Staffing and Provider Capacity
Barrier: Employment of people with disabilities is being compromised
by the current workforce shortage facing private providers, including shortages
of job coaches and direct support professionals.
Recommendation: Federal policies should ensure that job coaches
and direct support professionals are paid a living wage, including appropriate
benefits.
Recommendation: The Departments of Health and Human Services, Labor, and Education,
the Immigration and Naturalization Service and the General Accounting Office
(GAO) should initiate studies, inform policy makers, and implement initiatives
aimed at increasing the pool of available direct support workers and professionals.
Technology
Barrier: Federal policies do not sufficiently allow access to
and use of technology in the workplace.
Recommendation: Federal policies should promote increasing the
utilization of assistive technology in all workplace settings. The Departments
of Education, Health and Human Services, and Labor should work together to assure
that funding mechanisms are in place so people with disabilities may access
assistive technology products.
Small Business and Entrepreneurship Opportunities
Barrier: While it is recognized that small business ownership
and enterpreneurship are viable employment options for individuals with disabilities,
Federal policies and practices can serve as barriers for individuals who want
to be self-employed.
Recommendation: The Small Business Administration should include
individuals with disabilities as a covered group under the SBA 8a program and
ensure that all SBA programs that promote small business development contain
a component for people with disabilities.

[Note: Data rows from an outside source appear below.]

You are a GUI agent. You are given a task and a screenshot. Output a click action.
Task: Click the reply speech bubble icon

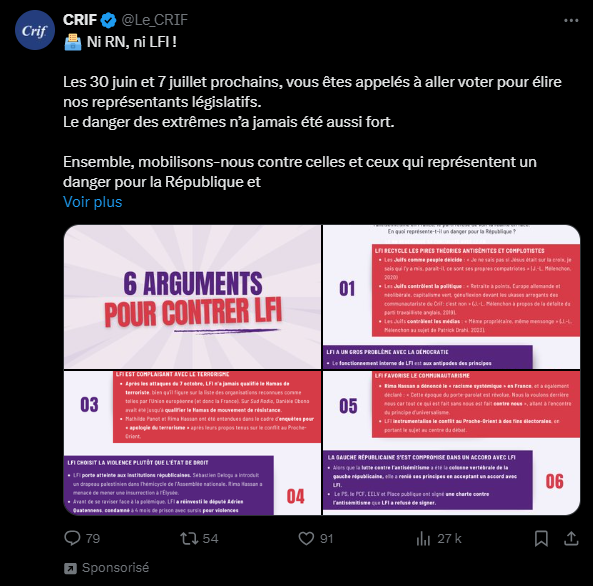(x=72, y=538)
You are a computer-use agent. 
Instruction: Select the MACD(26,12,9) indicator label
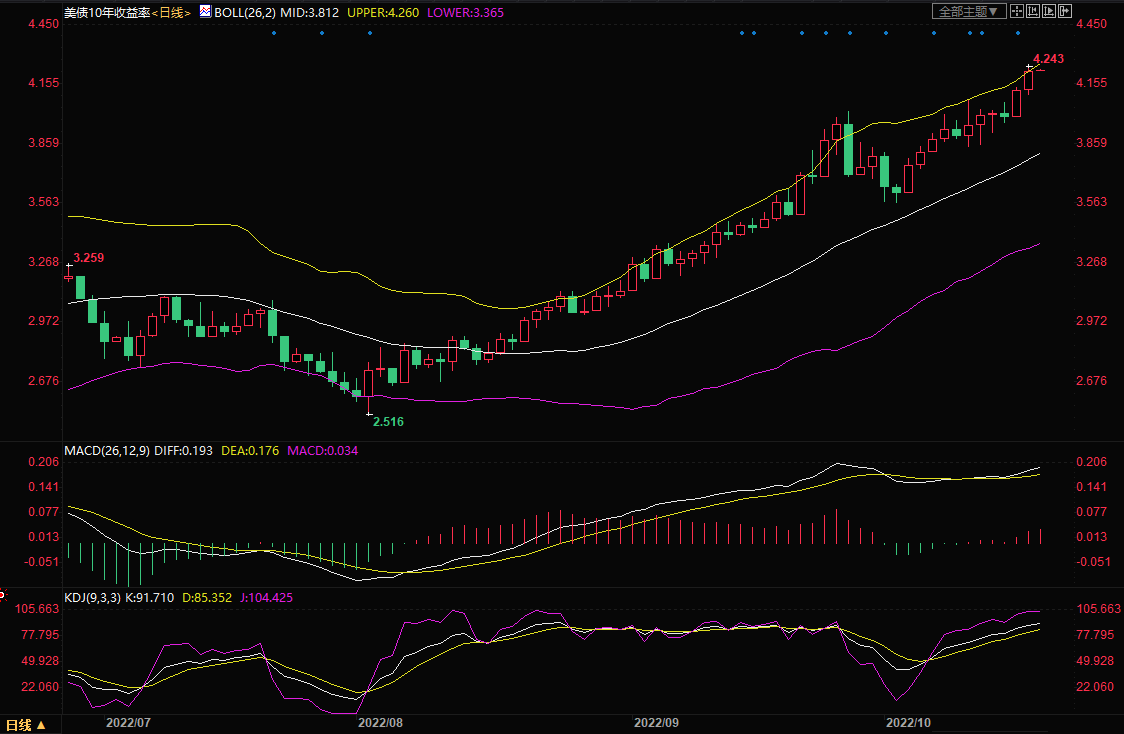107,451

Recommendation: DOL, SBA, and RSA should work together to ensure that adequate
funding and technical assistance is available to vocational and employment providers
to facilitate entrepreneurship opportunities by people with disabilities.
Social Security/Income Maintenance
Recommendation: The Administration should propose in its
FY 2003 budget and the Congress should enact legislation that extends SSI to
qualified recipients in all U.S. territories.
Recommendation: The Administration should ensure adequate benefit levels and
protect the buying power through appropriate cost of living adjustments.
Recommendation: The Administration should proposed and the Congress should enact
an increase in the Substantial Gainful Activity (SGA) level to the level used
for people who are blind, including the SGA used for the Trial Work Period in
Title II.
Recommendation: Substantially increase and annually index the resource limits
for SSI.
Recommendation: Thoroughly analyze and eliminate any marriage penalties that
exist in current Social Security disability policy.
Recommendation: Enact necessary corrections to the Ticket to Work and Work Incentives
Improvement Act to ensure the act operates as intended.
Recommendation: Require SSA to minimize overpayments by establishing an efficiently
working, beneficiary-friendly system for collection of earnings reports and
adjustments of benefits payments. Require SSA to waive non-fraudulent overpayments
where SSA has failed to notify the beneficiary within a reasonable time period.
Recommendation: Ensure that SSI beneficiaries can participate in appropriate
Individual Development Accounts without jeopardizing their eligibility for SSI.
Recommendation: Eliminate remaining work disincentives for people who depend
on the Social Security disability programs (such as by increasing the SGA level
to that used for people who are blind).
Recommendation: SSA should swiftly implement the SSDI 2 for 1 demonstration.
Recommendation: The Administration should propose a permanent program within
the SSDI system that removes the cash cliff and institutes a gradual reduction
in DI benefits similar to the SSI program.